Am 18. Januar 1525 droht der Zürcher Rat, jeden zu verbannen, der sein Kind nicht innerhalb von acht Tagen nach dessen Geburt taufen lässt. Drei Tage später belegt der Rat die Prediger Konrad Grebel und Felix Manz mit Redeverbot. Am Abend dieses Tags versammeln sich die Täufer, es kommt zu eben jener ersten Erwachsenentaufe.

Im März 1526 droht die Stadt Zürich jedem Täufer mit dem Tod. Der Prediger Manz wird im Januar 1527 im Fluss Limmat ertränkt. Viele Täufer verlassen Zürich. Dort, wo sie sich niederlassen, entstehen neue Täufergemeinden, hauptsächlich im Elsass, am Niederrhein und in den Niederlanden.

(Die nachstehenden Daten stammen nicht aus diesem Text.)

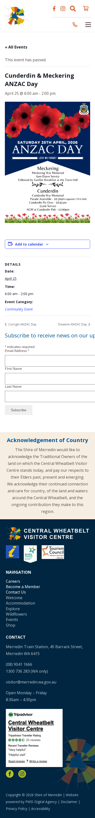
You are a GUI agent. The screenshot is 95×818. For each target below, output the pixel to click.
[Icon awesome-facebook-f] (54, 8)
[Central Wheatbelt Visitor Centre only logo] (16, 16)
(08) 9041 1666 (19, 664)
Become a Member (23, 586)
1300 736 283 (18, 671)
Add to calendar (29, 244)
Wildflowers (16, 614)
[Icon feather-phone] (75, 24)
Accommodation (20, 603)
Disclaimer (69, 801)
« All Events (16, 47)
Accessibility (40, 808)
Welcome (14, 597)
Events (12, 619)
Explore (13, 608)
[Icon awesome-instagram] (62, 8)
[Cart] (85, 8)
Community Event (19, 309)
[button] (73, 8)
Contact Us (16, 592)
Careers (13, 581)
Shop (10, 625)
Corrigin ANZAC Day (22, 324)
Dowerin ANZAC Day (72, 324)
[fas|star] (10, 774)
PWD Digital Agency (41, 801)
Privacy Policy (16, 808)
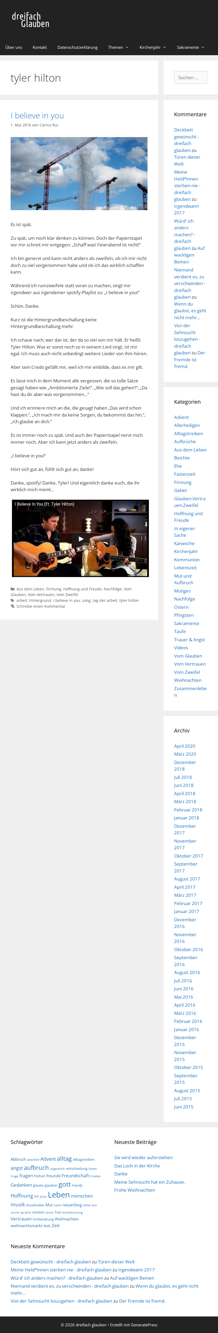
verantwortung (72, 1212)
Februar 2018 (188, 810)
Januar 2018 (186, 818)
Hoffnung (22, 1195)
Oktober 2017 (188, 856)
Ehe (178, 466)
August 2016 (187, 972)
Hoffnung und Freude (82, 588)
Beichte (182, 458)
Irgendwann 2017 (136, 1270)
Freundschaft (75, 1175)
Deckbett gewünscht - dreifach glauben (51, 1262)
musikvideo (35, 1205)
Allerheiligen (187, 425)
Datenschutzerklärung (77, 47)
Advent (181, 417)
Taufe (180, 631)
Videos (181, 648)
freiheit (39, 1176)
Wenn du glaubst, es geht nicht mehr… (190, 311)
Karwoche (184, 543)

Das Zürcher «Täuferproblem» wird so eines für das ganze Reich. Reformatoren wie Luther oder Philipp Melanchthon (1497-1560) bekommen Angst, sie könnten die Unterstützung ihrer weltlichen Herrscher verlieren, wenn sich die Reformation in die radikale Richtung der Täufer entwickelt. Sie drängen die Fürsten dazu, die Täufer zu verfolgen. Seit einem Reichstag in Speyer im Jahr 1529 droht den Täufern reichsweit die Todesstrafe, im «Augsburger Bekenntnis» von 1530 gelten sie als Ketzer. Überall im Reich lodern die Scheiterhaufen. Auch der erste erwachsene Täufling Blaurock wird 1529 im Feuer getötet.

Dennoch gelingt es den Täufern im westfälischen Münster, bei einer Ratswahl die Mehrheit zu erringen. In der Folge entsteht das sogenannte Täuferreich von Münster, in dem die Ideen des Täufertums zu einem radikalen Exzess getrieben werden. Weil alle Menschen Christi nachfolgen sollen, verbieten die neuen Herren der Stadt Privateigentum. In Bilderstürmen verwüsten sie Kirchen und Klöster, verbrennen Bücher, schlagen Kunstgegenstände kurz und klein. Andersdenkende lassen sie hinrichten.

Die Täufer gehen vom nahen Ende der Welt aus und sehen Münster als ein neues Jerusalem. Als dessen «König» lässt sich der Täuferführer Jan van Leiden krönen. Der Fürstbischof von Münster macht dem Täuferreich im Juni 1535 schließlich ein Ende. Seine Truppen belagern und stürmen die Stadt, töten in einer Gewaltorgie Hunderte Täufer.

Ein halbes Jahr darauf werden die Körper Jan van Leidens und zweier weiterer Täufer öffentlich mittels glühender Zangen auseinandergerissen. Ihre geschundenen Leichen lässt man jahrzehntelang zur Abschreckung in Käfigen vom Turm der Lambertikirche hängen. Die Käfige hängen dort noch heute. Nach Münster setzen sich bei den Täufern jene durch, die strikte Gewaltfreiheit vertreten. Erwachsenentaufe und strenger Pazifismus sind noch heute Prinzipien von Nachfahren der Täufer-Bewegung wie den Mennoniten. Deren Name leitet sich von dem aus Friesland stammenden Prediger Menno Simons (1496-1561) ab, einem ehemals katholischen Priester, der um 1536 zur Täuferbewegung konvertierte.

Der Hamburger Theologe Enns, selbst mennonitischer Theologe mit Wurzeln in Brasilien, sieht in der Verfolgung der frühen Täufer einen der Faktoren für das Überleben der Bewegung. «Märtyrerblut ist enorm fruchtbar», sagt er. Wer so für seinen Glauben leide, mache ihn für andere attraktiv. Zudem habe sich das Täufertum auch durch vertriebene Glaubensflüchtlinge verbreitet, beispielsweise nach Nord- und Südamerika. Ein weiterer Erfolgsfaktor seien die modernen Ideen der Täufer gewesen: die Trennung von Kirche und Staat oder die freie Religionsausübung. Damals noch die Position einer radikalen Minderheit, sind solche Ideen heute Allgemeingut.